Tienen ambos textos diferencias fundamentales, sobretodo y especialmente en lo referido a;

La soberanía; de una forma clara, como he dicho ya en varias ocasiones, los comuneros neogranadinos no ofrecen un programa de soberanía total, si no parcial (ocupación de altos puestos para los criollos, pero bajo soberanía española) mientras que los castellanos en su texto si ofrecen soberanía política del reino y de las cortes, y lo manifestaran en la constitución de cortes del reino, rompiendo lazos con el poder imperial.

Limitación de privilegios y poderes a las clases altas de la nobleza; en el caso castellano se ve claramente en los apartados 2, 4, 10 y 12 del análisis superior de Ávila, y se establece claramente un freno tanto a la autoridad absoluta del monarca como a los privilegios de la alta nobleza, cosa que no ocurre en el caso neogranadino con su equivalente en los criollos, ya que son estos quienes redactan las peticiones y el grueso que lidera la junta y el ejercito comunero, aunque si se pide un freno a las atribuciones de las elites españoles.

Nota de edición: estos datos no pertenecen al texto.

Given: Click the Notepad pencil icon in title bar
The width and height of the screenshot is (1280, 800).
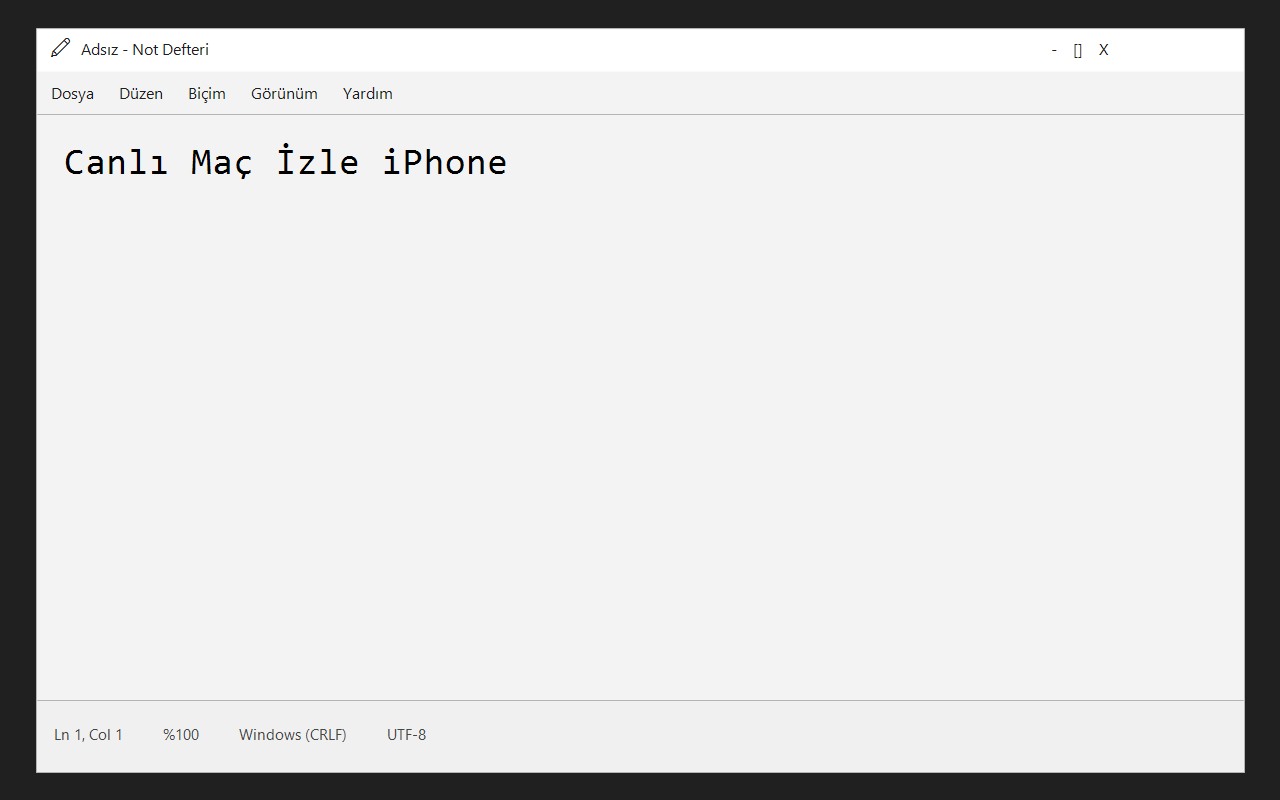Looking at the screenshot, I should [x=61, y=48].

No obstante también tienen varias similitudes entre ellos, de forma que es mas o menos accesible hacer una comparación entre ellos, como hemos visto ya, en los temas referidos a;

• La preferencia de naturales en los altos puestos políticos y administrativos del reino (criollos en el caso neogranadino antes que españoles, y castellanos antes que flamencos en el caso castellano) por encima de los extranjeros.

• La supresión de impuestos otorgados o establecidos de forma irregular (la Armada de Barlovento en el caso neogranadino, y el Servicio de la Coruña en el caso castellano).

• La petición de reducción fiscal y reestablecimiento del precio en ambos casos se establece como una exigencia (alcabalas y rentas reales en el caso castellano, alcabala, aguardiente, la sal, el papel sellado, la pólvora, y correos en el caso neogranadino).

• La supresión de la esclavitud, trabajo forzado y daños a los indígenas, es común en ambos textos, tanto en el castellano en el apartado de indios como en el de Zipaquira en los puntos 7 y 14.

Como vemos, pues, dos textos son similitudes y diferencias pero que, en general, tuvieron una gran importancia y relevancia dentro de los respectivos movimientos rebeldes comuneros y que fueron el eje central en cada uno de ellos en cuanto al programa político y jurídico que se debía establecer y seguir en cada caso.

Documentos que han sido igualmente tratados de forma muy diferente en cada caso pues, aunque en ambos casos fueron rechazados, como hemos visto, en el caso neogranadino, las Capitulaciones de Zipaquira se han conservado y estudiado y son consideradas como, de cierta manera, parte del proceso que condujo a la independencia nacional y por ello bien consideradas, pero en el caso castellano, la Constitución de Avila fue, como el resto de innovaciones comuneras, literalmente borrado de la faz de la tierra, lo cual hace mucho mas complicado su estudio y valoración.